LAS VEGAS — On a given day, race fans can watch on TV the NASCAR series brought to them by ... a staff of roughly 225, assisted by 75 high-definition cameras, 150 microphones, 11 of the most technologically advanced work stations in the world, all linked together by more than 20 miles of video, audio and power cables and, of course, the 43 cars and drivers with cameras and microphones on board.

All coming together to give the viewing audience all the sights, sounds and action of a weekend race, said James Shistan, ESPN producer, "minus the smells of the jumbo hot dogs and polish sausage ... and to deliver, as close as possible, what fans see and hear when they come here and sit in the grandstands."

In truth, viewers get more, not the least of which is an experienced crew bringing what is considered the most difficult sporting event there is to televise, as well as a team of instructional experts to explain and visually update fans.

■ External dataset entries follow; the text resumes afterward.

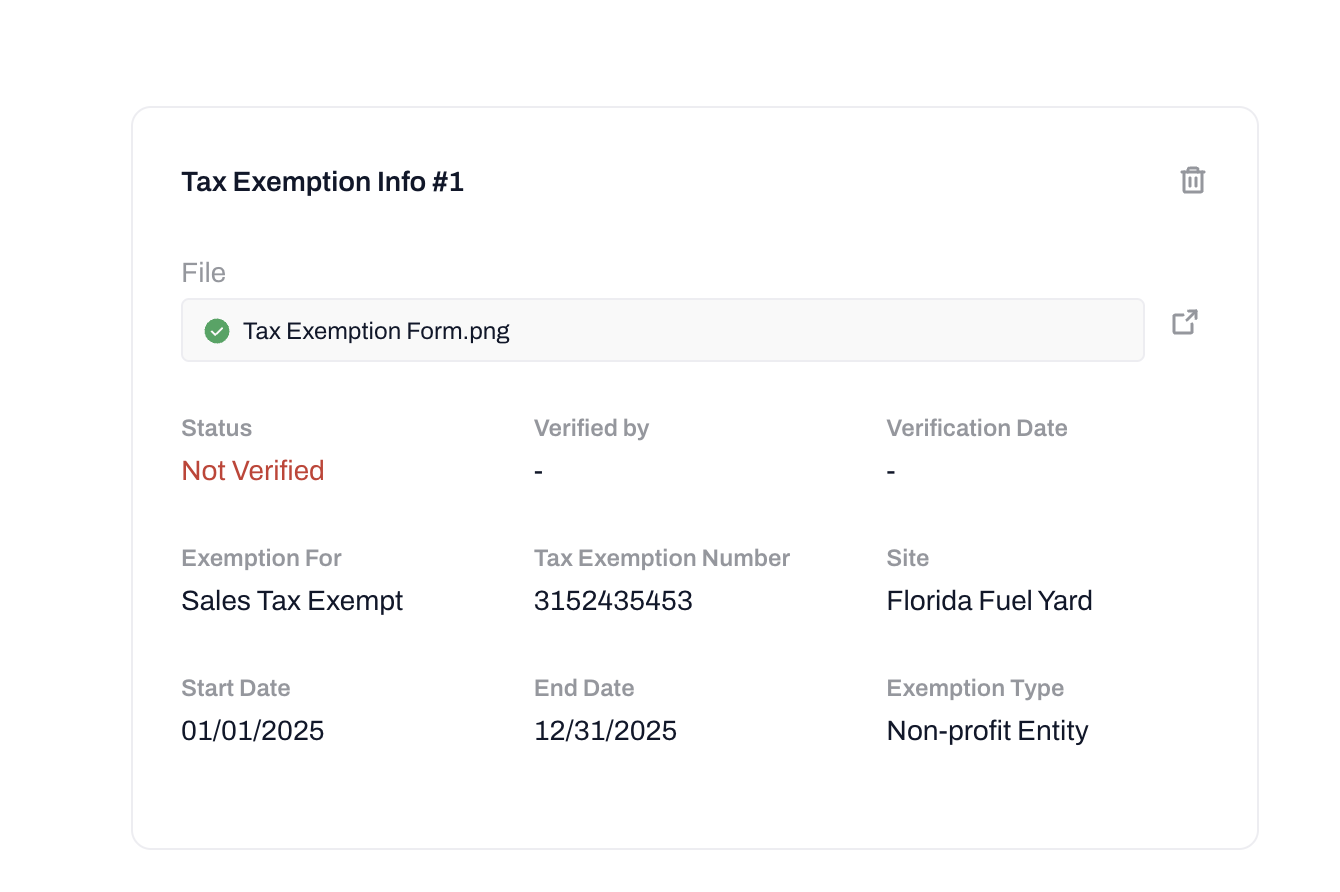Screen dimensions: 1340x892
Task: Click the Non-profit Entity exemption type
Action: click(987, 731)
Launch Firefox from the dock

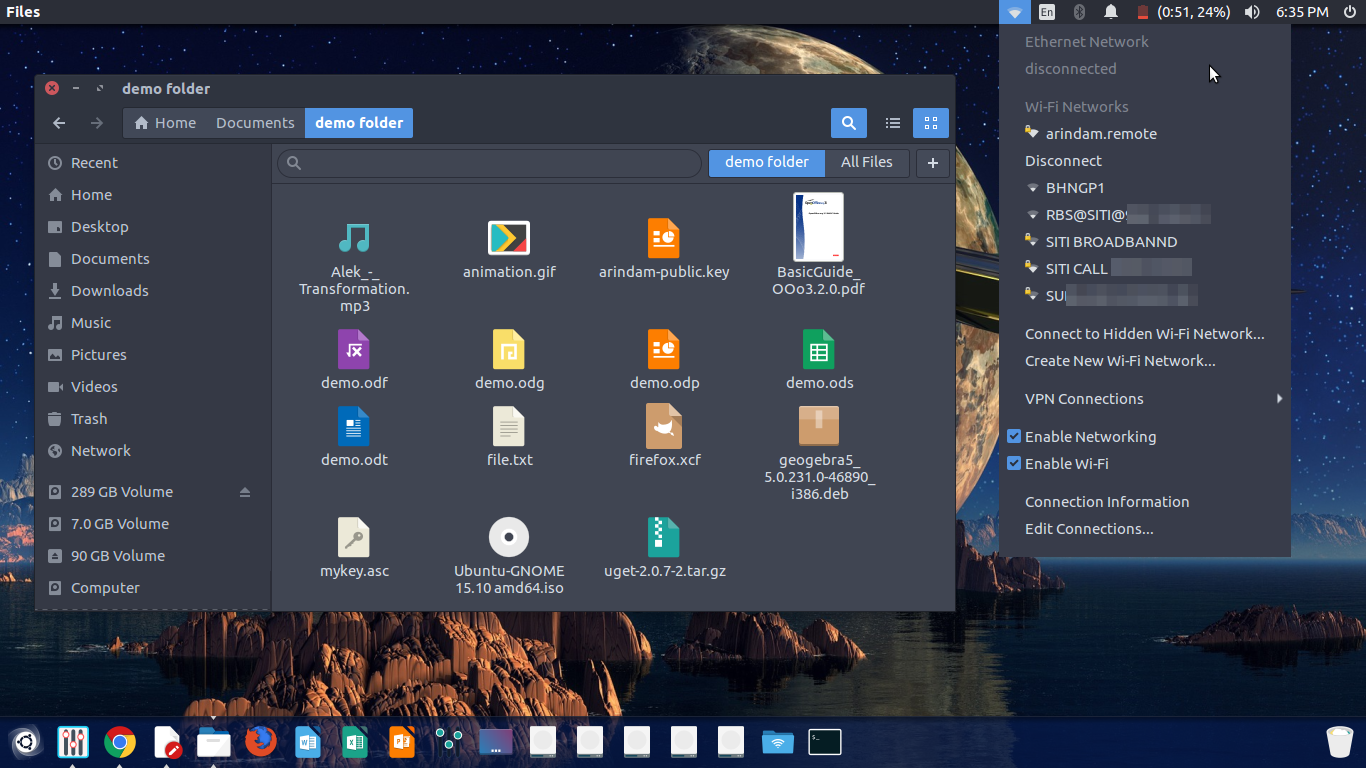260,743
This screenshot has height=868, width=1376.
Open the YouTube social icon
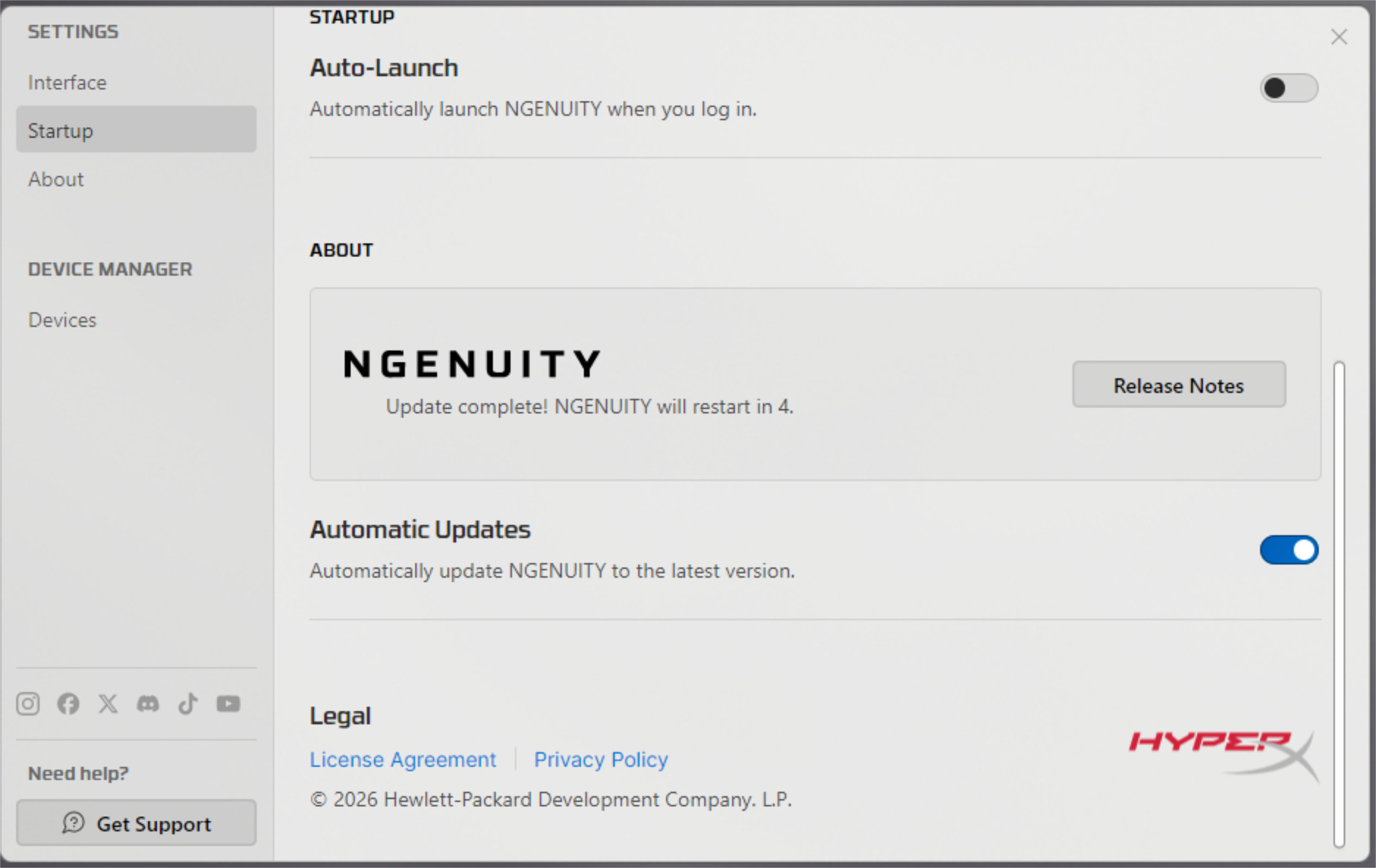pos(228,703)
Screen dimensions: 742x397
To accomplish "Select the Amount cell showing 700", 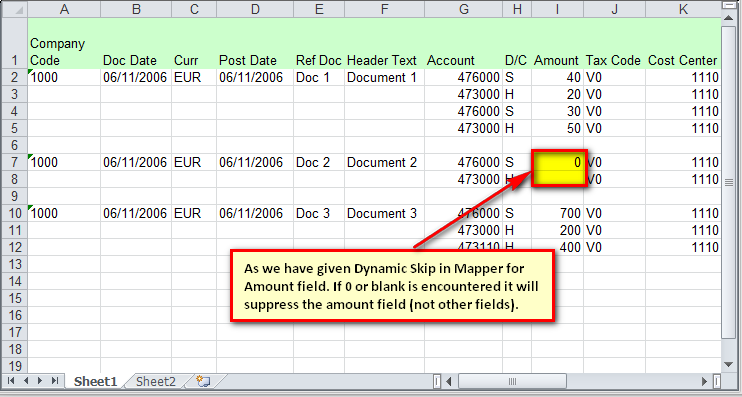I will pos(558,213).
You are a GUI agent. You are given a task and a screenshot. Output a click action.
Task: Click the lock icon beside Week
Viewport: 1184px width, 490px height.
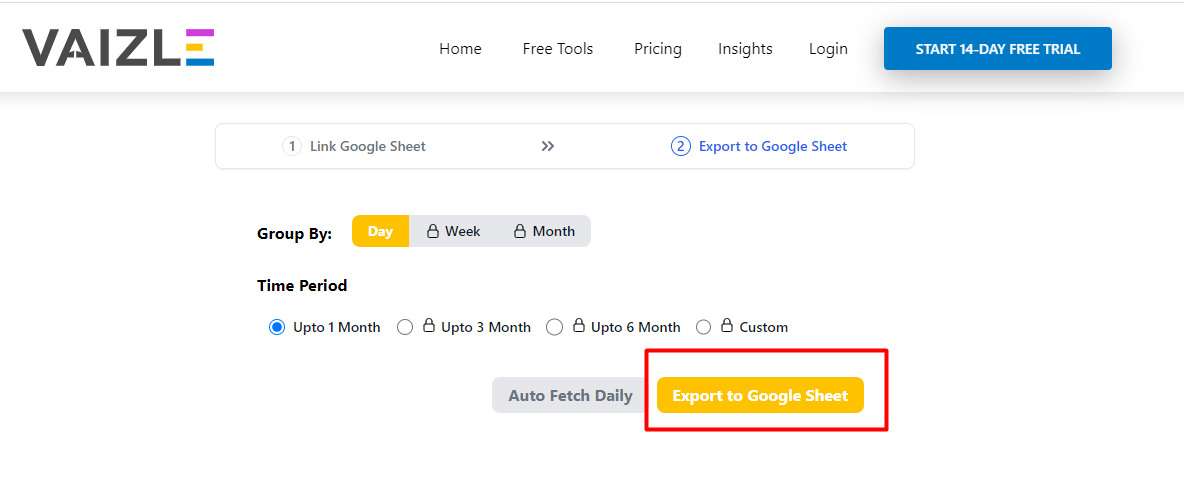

One of the most challenging aspects of race coverage, Shistan pointed out, is that over the three hours of the race, "we've got to squeeze in 22 commercials. It would be nice if we could call up NASCAR and ask them to throw out 22 caution flags when we need to go to a commercial. If I hear complaints, it's always too many commercials.

Commercials make all this possible.

"In kick and ball sports, it's three players up, three players down and you can go to a commercial. Or, it's four downs and switch sides or a 60-second timeout. We've got to go to a commercial without jeopardizing an important lead change or a crash or a crucial pit stop, all of the important stuff that goes on in a race."

He does it while sitting in the most sophisticated mobile production units ever built for TV motorsports, which includes a wall of TV screens, roughly 50 in all, showing all that's going on at any given time, and while listening to several dozen voices all pitching story ideas and happenings, and while trying to blend in the sounds of roughly 150 microphones.

"I describe it as being on a conference call with 100 people and they're all talking at the same time. How productive can that be? You have to be able to pick up voices in the midst of all this chaos. You have to be able to focus on all the monitors at the same time, listen to all the voices and make sure you're telling the story."

Race fans at home not only got the benefit of remote cameras strategically placed around the 1 1/2-mile track, in the pits and elsewhere, but also three different on-board cameras in 11 of the race cars. One camera was focused on the driver, the second shooting from the back and the third showing views looking ahead.

And, of course, there's on-board audio. ESPN is linked to all 43 cars allowing for radio communications between drivers and crews. Fans in the stands can own or rent monitors. The most popular package includes a receiver, frequency chart for all the drivers and two headsets for around $200.

For ESPN's part, communications between driver and crew cannot only be aired live but important segments can be recorded and edited, said Kevin Cleary, and aired sometime during the race.

One of the more innovative additions to the TV production is its Tech Center or, more fitting, educational center. Here, Tim Brewer, a two-time NASCAR champion, crew chief and analyst, has created a virtual college of NASCAR technology.

Every part of the car has either been modified to display its inner workings or has been recreated in 3-D animation that can be shown on TV.

"In those situations where they can't explain things in words, we can bring viewers here and show them visually what's happening. If we say they changed clicks on a shock absorber to change compression, we can show them a (glass encased) shock absorber. We can show the oil chamber, open the valve and they can actually see the fluid move and the piston. Seeing is believing," he explained.

Inside the center is a race car and a drive train that have been cut away to show all of the working parts, which allows Brewer to visually show viewers any situation that might occur with a car during the race. There are also individual parts that have been modified for visual purposes.

With all this technology, Shistan said the key is to make sure there isn't too much technology put on screen that would take away from the race itself, "which is what we try to do in order to deliver a product as close to seeing it live as we can."

The NASCAR Nationwide series will be shown on ESPN2, with select races on ESPN and ABC. The networks will also select for viewing practice and qualifying sessions and all 35 races.

Starting July 27 from Indianapolis Motor Speedway, ESPN and ESPN on ABC will carry the final 17 races in the Sprint Cup series, along with select practice and qualifying sessions.